The Simplest Example (Scalar Minimum Energy)
The scalar minimum energy problem has a defined initial time and state and final time and state, a single state $ n_x = 1 $, a single control input $ n_u = 1 $, and no non-box constraints so $ n_h = n_e = 0 $.

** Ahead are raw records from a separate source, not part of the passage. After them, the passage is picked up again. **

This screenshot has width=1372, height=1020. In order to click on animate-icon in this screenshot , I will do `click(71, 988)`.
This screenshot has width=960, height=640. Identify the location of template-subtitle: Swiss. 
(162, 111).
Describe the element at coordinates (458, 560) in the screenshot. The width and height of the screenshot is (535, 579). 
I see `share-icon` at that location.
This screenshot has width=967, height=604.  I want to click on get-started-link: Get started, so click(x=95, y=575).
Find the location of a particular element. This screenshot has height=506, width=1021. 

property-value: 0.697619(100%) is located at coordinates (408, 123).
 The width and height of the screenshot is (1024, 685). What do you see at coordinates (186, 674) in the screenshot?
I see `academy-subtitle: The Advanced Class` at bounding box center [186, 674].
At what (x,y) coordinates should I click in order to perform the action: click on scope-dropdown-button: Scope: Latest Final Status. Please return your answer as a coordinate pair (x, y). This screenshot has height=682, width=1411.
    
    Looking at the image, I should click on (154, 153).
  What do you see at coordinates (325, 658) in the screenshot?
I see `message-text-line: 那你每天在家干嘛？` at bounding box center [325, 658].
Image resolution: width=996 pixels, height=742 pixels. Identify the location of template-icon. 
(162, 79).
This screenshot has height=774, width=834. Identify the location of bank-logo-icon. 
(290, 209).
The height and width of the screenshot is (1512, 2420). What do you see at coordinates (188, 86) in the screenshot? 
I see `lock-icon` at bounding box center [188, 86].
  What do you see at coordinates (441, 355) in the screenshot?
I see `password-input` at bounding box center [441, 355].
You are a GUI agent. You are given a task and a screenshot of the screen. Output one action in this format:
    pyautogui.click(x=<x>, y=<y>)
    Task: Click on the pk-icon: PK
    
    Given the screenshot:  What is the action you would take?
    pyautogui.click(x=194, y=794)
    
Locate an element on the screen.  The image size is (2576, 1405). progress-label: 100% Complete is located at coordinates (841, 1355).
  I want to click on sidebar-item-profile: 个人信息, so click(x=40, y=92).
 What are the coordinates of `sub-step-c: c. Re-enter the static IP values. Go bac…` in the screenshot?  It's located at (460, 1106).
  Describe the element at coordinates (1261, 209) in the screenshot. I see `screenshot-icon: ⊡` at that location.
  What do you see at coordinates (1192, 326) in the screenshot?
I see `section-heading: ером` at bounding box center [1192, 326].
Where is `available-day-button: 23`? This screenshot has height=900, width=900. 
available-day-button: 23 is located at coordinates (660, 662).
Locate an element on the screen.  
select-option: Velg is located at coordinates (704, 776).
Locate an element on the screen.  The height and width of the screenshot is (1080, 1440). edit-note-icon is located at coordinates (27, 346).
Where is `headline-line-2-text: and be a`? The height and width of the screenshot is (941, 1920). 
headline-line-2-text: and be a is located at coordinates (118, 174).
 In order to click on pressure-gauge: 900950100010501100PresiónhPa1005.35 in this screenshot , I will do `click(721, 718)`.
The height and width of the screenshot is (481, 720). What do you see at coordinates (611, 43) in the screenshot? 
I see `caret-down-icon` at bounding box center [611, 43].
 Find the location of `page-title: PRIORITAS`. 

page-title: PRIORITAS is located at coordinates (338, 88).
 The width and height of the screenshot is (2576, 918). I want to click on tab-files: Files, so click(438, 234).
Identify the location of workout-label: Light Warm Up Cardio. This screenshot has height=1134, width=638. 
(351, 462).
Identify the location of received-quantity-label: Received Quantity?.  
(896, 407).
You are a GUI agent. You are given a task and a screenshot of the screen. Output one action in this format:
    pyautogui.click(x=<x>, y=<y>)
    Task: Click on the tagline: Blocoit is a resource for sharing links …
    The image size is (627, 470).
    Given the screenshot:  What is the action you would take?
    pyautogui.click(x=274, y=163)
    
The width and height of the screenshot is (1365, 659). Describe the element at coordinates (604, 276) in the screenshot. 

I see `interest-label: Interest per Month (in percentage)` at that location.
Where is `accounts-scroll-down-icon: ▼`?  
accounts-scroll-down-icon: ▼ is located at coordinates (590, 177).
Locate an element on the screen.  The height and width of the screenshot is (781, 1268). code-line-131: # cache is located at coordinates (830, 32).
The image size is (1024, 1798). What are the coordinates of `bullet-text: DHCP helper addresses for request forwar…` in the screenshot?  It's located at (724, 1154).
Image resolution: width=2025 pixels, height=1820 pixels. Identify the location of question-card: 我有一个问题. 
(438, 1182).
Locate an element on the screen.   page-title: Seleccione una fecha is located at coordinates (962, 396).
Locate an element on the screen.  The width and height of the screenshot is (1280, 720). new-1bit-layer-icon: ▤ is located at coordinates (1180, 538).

The problem can be expressed as,
\[\begin{aligned} \min && &J = \frac{1}{2} \int_{t_0}^{t_f} u^2(t) dt\\ \text{s.t.} && &\dot{x}(t) = a x(t) + b u(t)\\ && &x(t_0) = x_0, \quad x(t_f) = x_f \end{aligned}\]The Hamiltonian for this problem is,
\[H = \frac{1}{2} u^2 + a \lambda x + b \lambda u\]The stationarity condition is,
\[\frac{\partial H}{\partial u} = u + b \lambda = 0 \quad \Rightarrow \quad u(t) = -b \lambda(t)\]The evolution of the co-state can now be written,
\[\dot{\lambda}(t) = -\frac{\partial H}{\partial x} = -a \lambda(t) \quad \Rightarrow \quad \lambda(t) = e^{-a(t-t_f)} \lambda(t_f)\]With the optimal input now known up to an unknown constant, we can write the optimal state trajectory,
\[\begin{aligned} x(t) &= e^{a (t-t_0)} x_0 - b^2 \int_{t_0}^t e^{a(t-\tau)} e^{a(t_f-\tau)} d\tau \lambda(t_f)\\ &= e^{a(t-t_0)} x_0 - b^2 \int_{t_0}^t e^{a(t_f+t-2\tau)} d\tau \lambda(t_f)\\ &= e^{a(t-t_0)} x_0 - \frac{b^2}{2a} \left[ e^{a(t_f+t-2t_0)} - e^{a(t_f-t)} \right] \lambda(t_f) \end{aligned}\]To determine the final co-state value, apply the constraint $ x(t_f) = x_f $ by setting $ t = t_f $ in the optimal state trajectory,
\[x_f = e^{a(t_f-t_0)} x_0 + \frac{b^2}{2a} \left[1 - e^{2a (t_f-t_0)} \right] \lambda(t_f)\]which, after rearranging, yields the final value of the co-state,
\[\lambda(t_f) = \frac{2a}{b^2} \left[ \frac{x_f - e^{a(t_f-t_0)} x_0}{1 - e^{2a(t_f-t_0)}} \right]\]With this value, we have the optimal state trajectory and optimal control input written above.